La Commission de discipline de la Confédération africaine de football (CAF) a rendu, ce mardi soir, ses décisions concernant les incidents survenus lors de la finale de la Coupe d’Afrique des nations disputée le 18 janvier dernier à Rabat entre le Sénégal et le Maroc. Les différentes parties avaient été auditionnées la veille, lundi, à l’issue d’une audience disciplinaire très suivie.
Sans surprise majeure, l’instance africaine a confirmé l’essentiel : le Sénégal conserve son titre de champion d’Afrique et reste pleinement qualifié pour la prochaine Coupe du monde. Aucune remise en cause sportive du sacre des Lions de la Téranga n’a donc été retenue. En revanche, la CAF a prononcé plusieurs sanctions individuelles et financières à l’encontre du camp sénégalais.
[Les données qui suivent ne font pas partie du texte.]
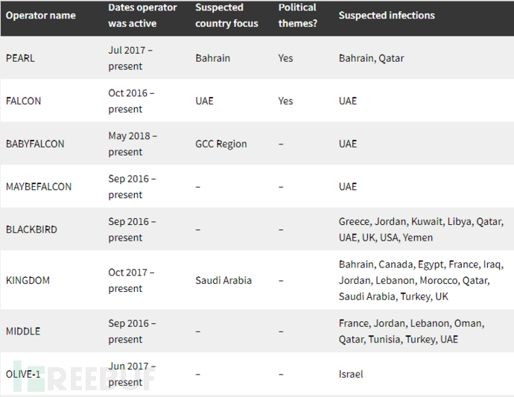Click the Suspected country focus header

click(226, 16)
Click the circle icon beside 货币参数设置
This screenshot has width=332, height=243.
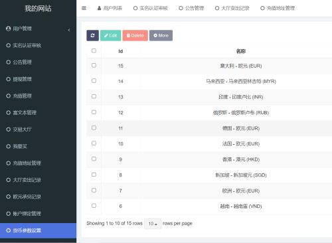coord(9,230)
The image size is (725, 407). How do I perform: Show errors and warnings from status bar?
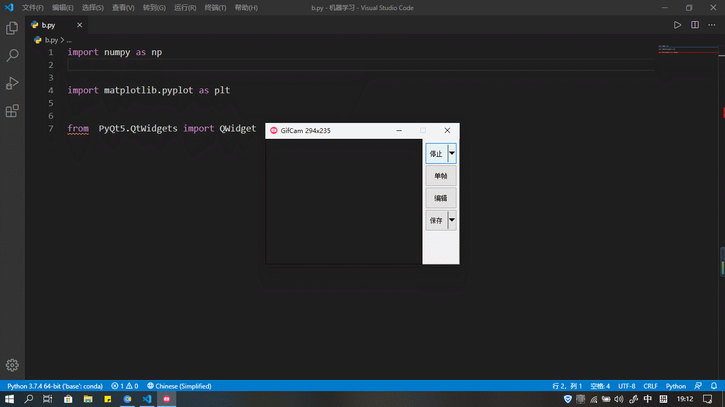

Des sanctions sévères pour les deux camps
Le sélectionneur national sénégalais, Pape Thiaw, a écopé d’une suspension de cinq matchs. Une décision lourde de conséquences, puisqu’elle l’empêchera de diriger l’équipe nationale depuis le banc lors des cinq premières journées des éliminatoires de la CAN 2027, compromettant ainsi la continuité technique.
Deux joueurs sénégalais sont également concernés par des sanctions disciplinaires. Ismaïla Sarr et Iliman Ndiaye ont chacun été suspendus pour deux rencontres, sur la base des rapports établis par l’arbitre de la finale, Jean-Jacques Ndalla. Par ailleurs, la Fédération sénégalaise de football (FSF) a été condamnée à une amende avoisinant les 335 millions de francs CFA, alourdissant le bilan financier de cette affaire.
Le camp marocain n’a pas été épargné non plus. Achraf Hakimi a été suspendu pour deux matchs, dont un avec sursis, tandis qu’Ismaël Saibari a écopé de trois matchs de suspension pour « comportement antisportif », selon les termes du verdict rendu par la CAF.

Des perspectives favorables en appel pour le Sénégal
La FSF dispose désormais de voies de recours. Conformément aux règlements en vigueur, elle peut saisir la Commission d’appel de la CAF, puis, le cas échéant, le Tribunal arbitral du sport (TAS), si elle estime que certaines sanctions sont disproportionnées ou insuffisamment fondées.
Les chances de succès du Sénégal en appel apparaissent réelles. Le maintien du titre continental et de la qualification pour la Coupe du monde démontre que la CAF n’a pas retenu de faute collective grave. En outre, les sanctions reposent essentiellement sur des rapports arbitrals, lesquels peuvent être contestés ou relativisés, notamment à l’aide d’éléments vidéo ou de circonstances atténuantes.
Concernant Pape Thiaw, une réduction de la durée de suspension semble envisageable si la défense parvient à démontrer une implication limitée ou une interprétation excessive des faits. De même, les suspensions infligées aux joueurs pourraient être allégées, voire partiellement annulées, en cas d’arguments solides et bien étayés.
Si l’amende financière paraît plus difficile à faire annuler totalement, une révision à la baisse reste toutefois possible, comme cela a déjà été observé dans des précédents dossiers disciplinaires du football africain.